» **EXERCISE AIM**
Your output should be exactly the lines from the one containing "The width and height of the screenshot is (1568, 404)." through the final line of the records, both included, with every picture left out.
[Start of section]
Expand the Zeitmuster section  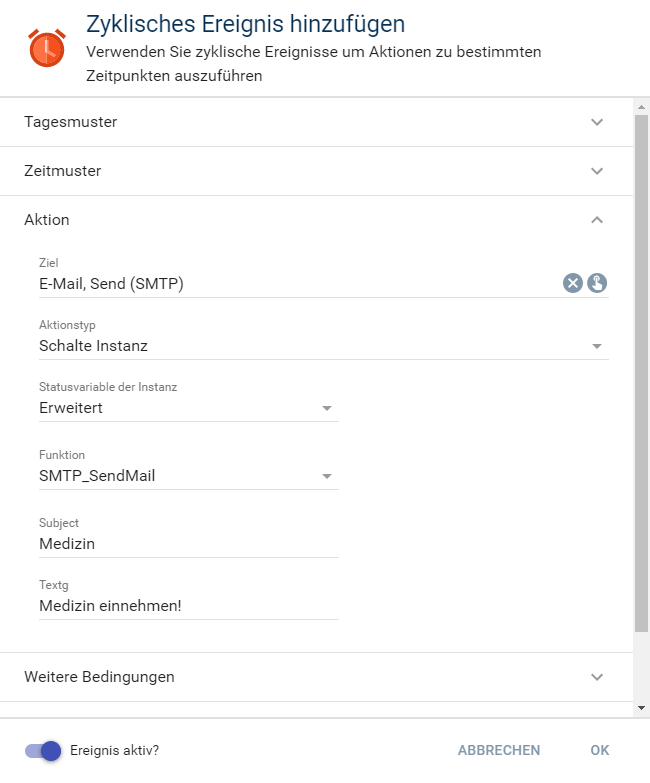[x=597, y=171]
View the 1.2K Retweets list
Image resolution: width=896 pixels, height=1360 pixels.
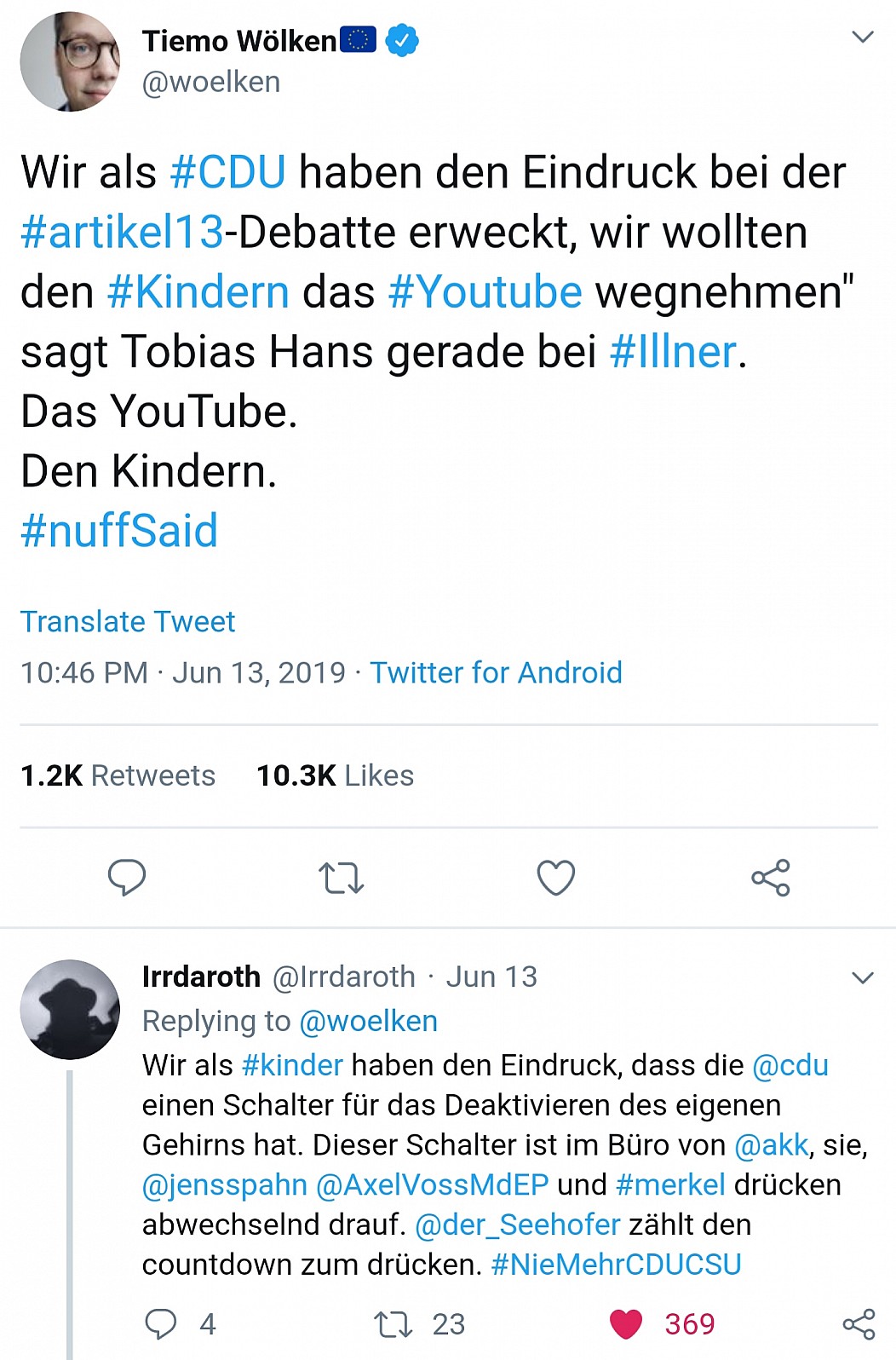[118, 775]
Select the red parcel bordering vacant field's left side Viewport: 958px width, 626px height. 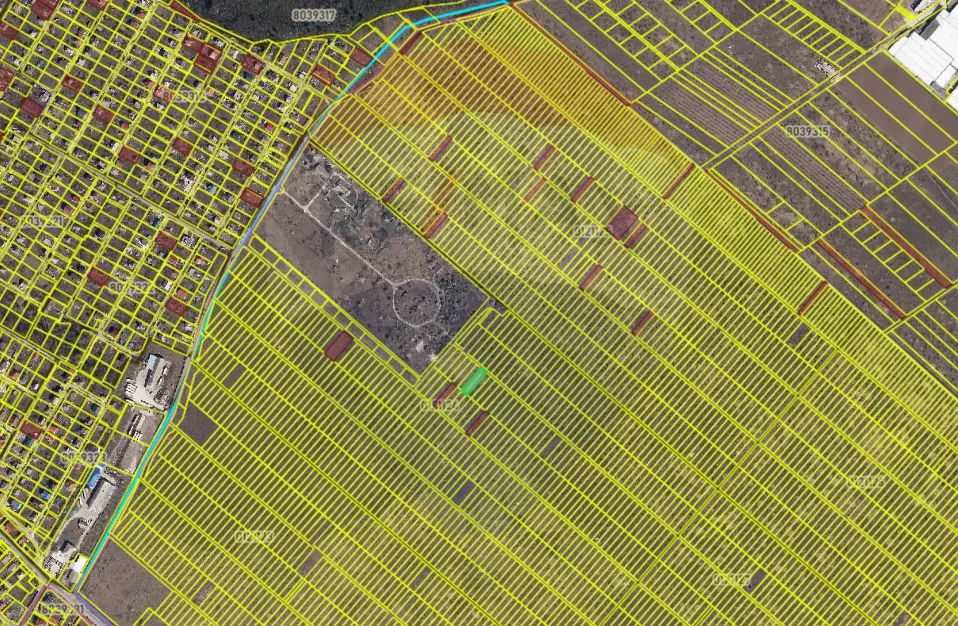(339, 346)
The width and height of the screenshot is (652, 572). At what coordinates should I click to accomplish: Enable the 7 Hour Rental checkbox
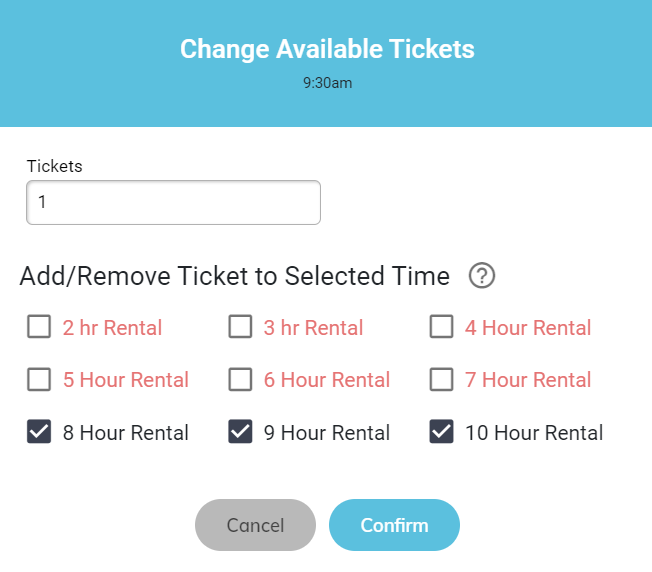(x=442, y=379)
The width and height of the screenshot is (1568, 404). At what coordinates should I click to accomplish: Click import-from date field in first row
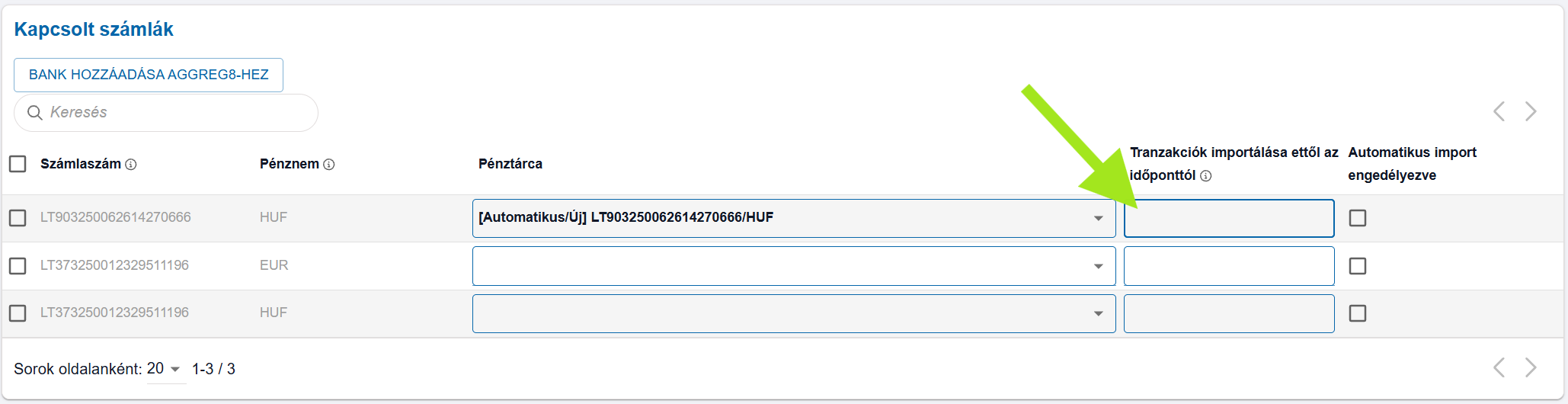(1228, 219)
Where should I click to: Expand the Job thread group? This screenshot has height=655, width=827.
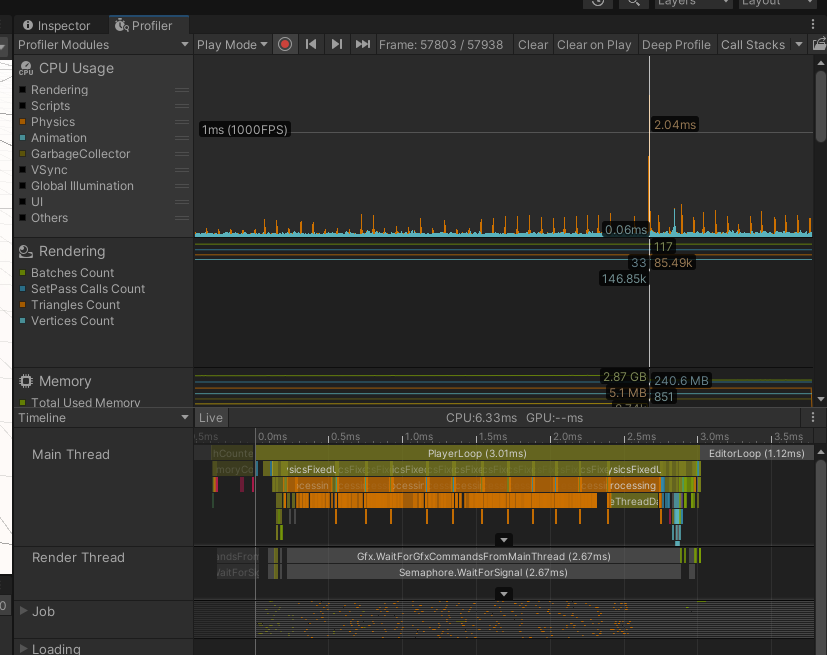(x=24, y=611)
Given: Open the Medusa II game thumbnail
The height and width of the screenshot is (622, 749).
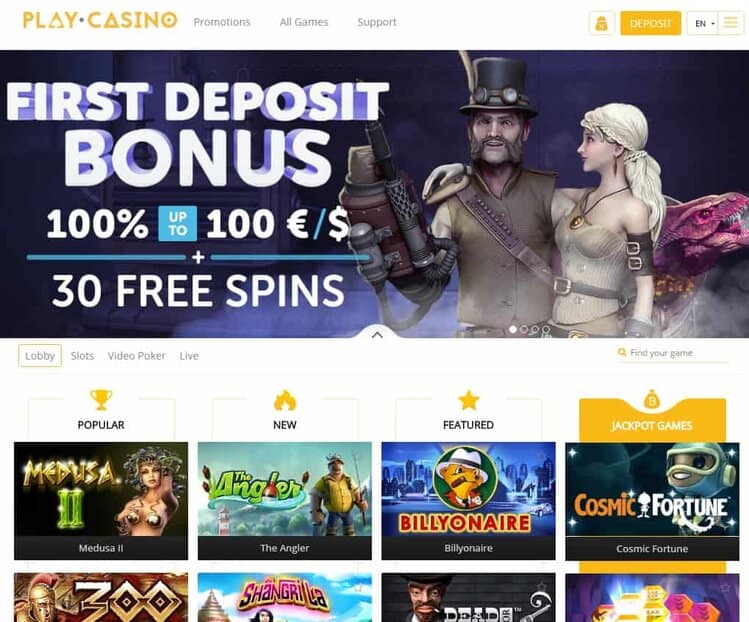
[End of section]
» **EXERCISE RESULT**
The width and height of the screenshot is (1568, 404). At what coordinates should I click to accomplish: Click import-from date field in first row
(1228, 219)
Where should I click to: Expand the Job thread group? This screenshot has height=655, width=827.
(x=24, y=611)
Given: Open the Medusa II game thumbnail
The height and width of the screenshot is (622, 749).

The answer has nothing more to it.